Swift: String starts(with:) vs hasPrefix


String.hasPrefix (or [NSString hasPrefix]) was always part of Foundation. However, I just noticed that now we also have starts(with:).

This method comes from Sequence but it also works for String.

My question is, which one should I prefer? Are there any performance considerations?

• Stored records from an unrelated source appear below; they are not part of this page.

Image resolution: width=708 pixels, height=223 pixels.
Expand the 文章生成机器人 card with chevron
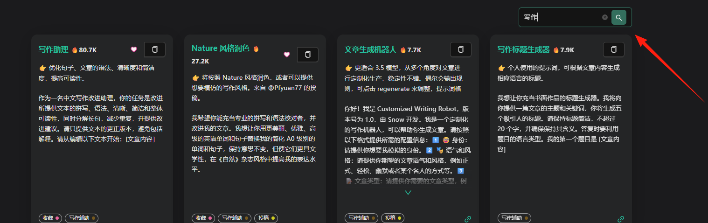pos(408,192)
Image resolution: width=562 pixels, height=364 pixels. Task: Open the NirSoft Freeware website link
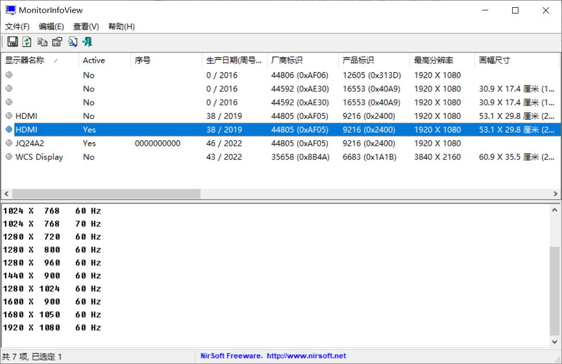click(x=273, y=356)
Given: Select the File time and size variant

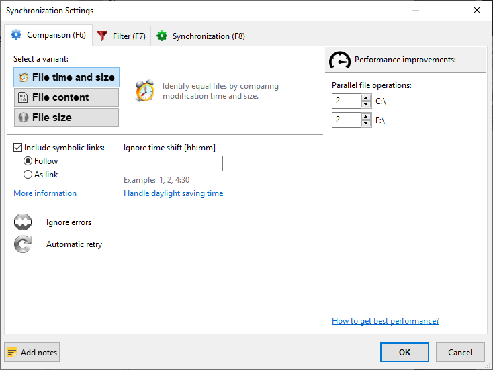Looking at the screenshot, I should coord(66,77).
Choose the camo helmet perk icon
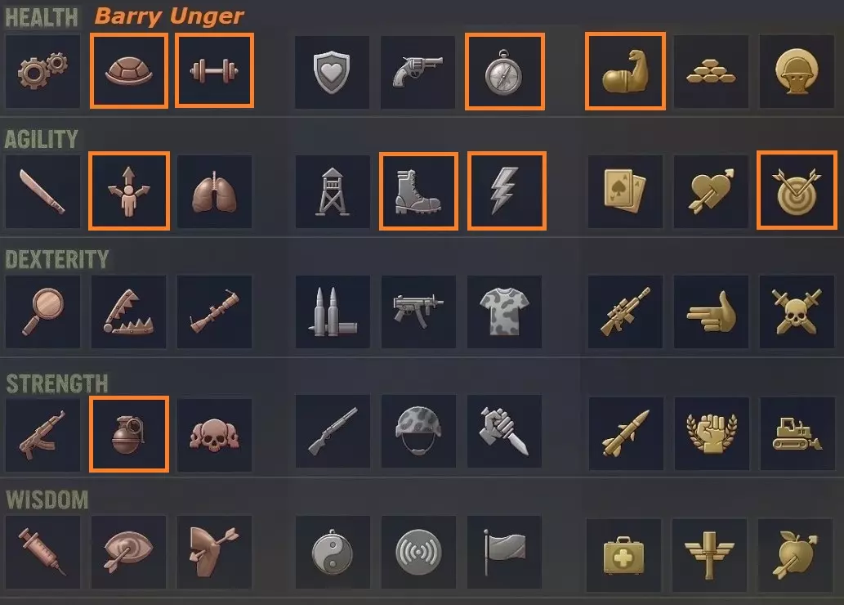This screenshot has height=605, width=844. (418, 432)
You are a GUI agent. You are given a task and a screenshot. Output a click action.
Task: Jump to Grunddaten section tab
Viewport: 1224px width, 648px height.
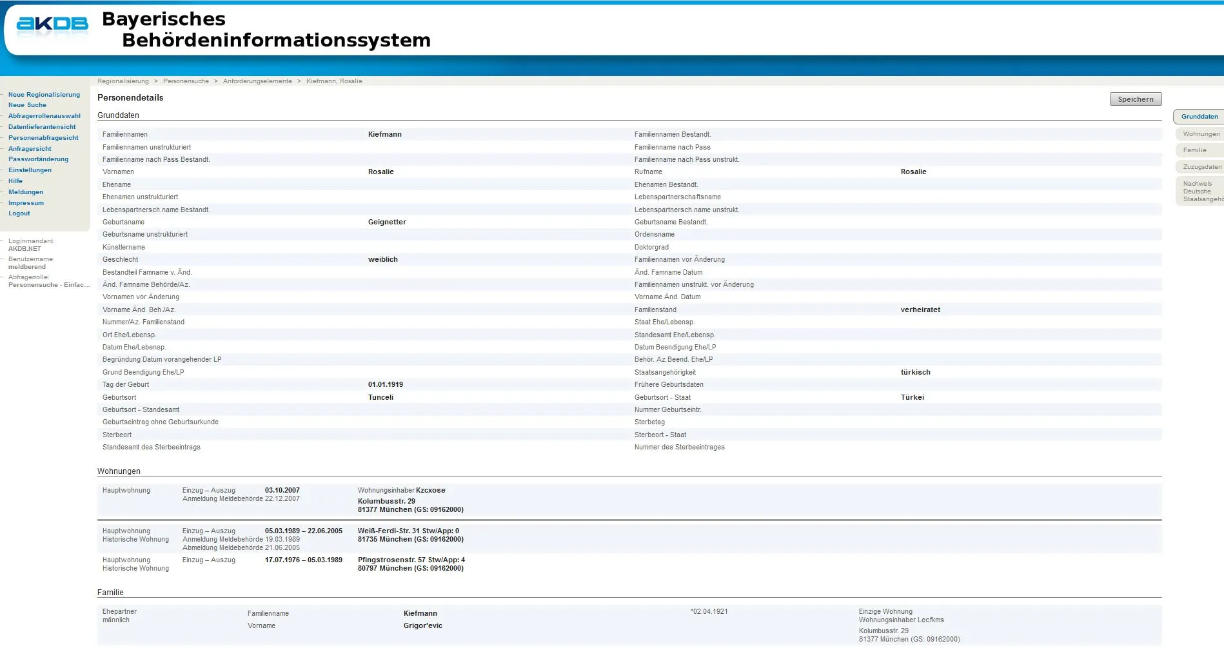[1199, 117]
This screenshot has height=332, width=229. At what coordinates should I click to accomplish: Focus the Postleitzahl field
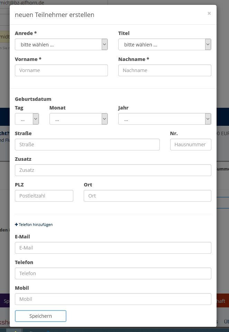44,196
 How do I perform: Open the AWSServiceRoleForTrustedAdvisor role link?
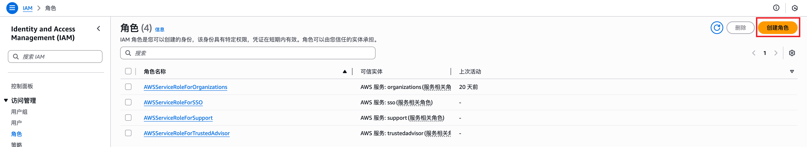(186, 133)
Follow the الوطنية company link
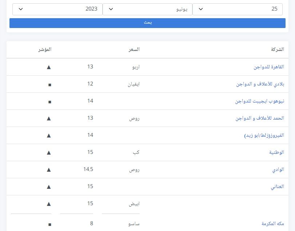The image size is (295, 231). pos(277,152)
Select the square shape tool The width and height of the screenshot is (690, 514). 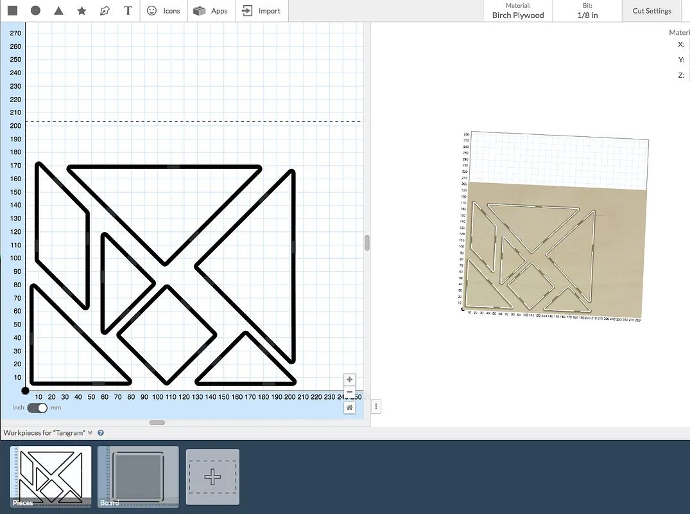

I'm used to hasPrefix from Objective-C days, but starts(with:) is more intuitive and works for other sequences.


Solution

  • String.hasPrefix() is implemented in StringLegacy.swift as

    extension String {
    
      public func hasPrefix(_ prefix: String) -> Bool {
        if _fastPath(self._guts.isNFCFastUTF8 && prefix._guts.isNFCFastUTF8) {
          guard prefix._guts.count <= self._guts.count else { return false }
          return prefix._guts.withFastUTF8 { nfcPrefix in
            let prefixEnd = nfcPrefix.count
            return self._guts.withFastUTF8(range: 0..<prefixEnd) { nfcSlicedSelf in
              return _binaryCompare(nfcSlicedSelf, nfcPrefix) == 0
            }
          }
        }
    
        return starts(with: prefix)
      }
    
    }
    

    which means (if I understand it correctly): If both the string and the prefix candidate use a UTF-8 based storage then the UTF-8 bytes are compared directly. Otherwise it falls back to starts(with:) and does a Character based comparison.

    So there is no difference in the result, but hasPrefix() is optimized for native Swift strings.

    Note: This is the from the master (Swift 5) branch, the situation might be different in earlier versions.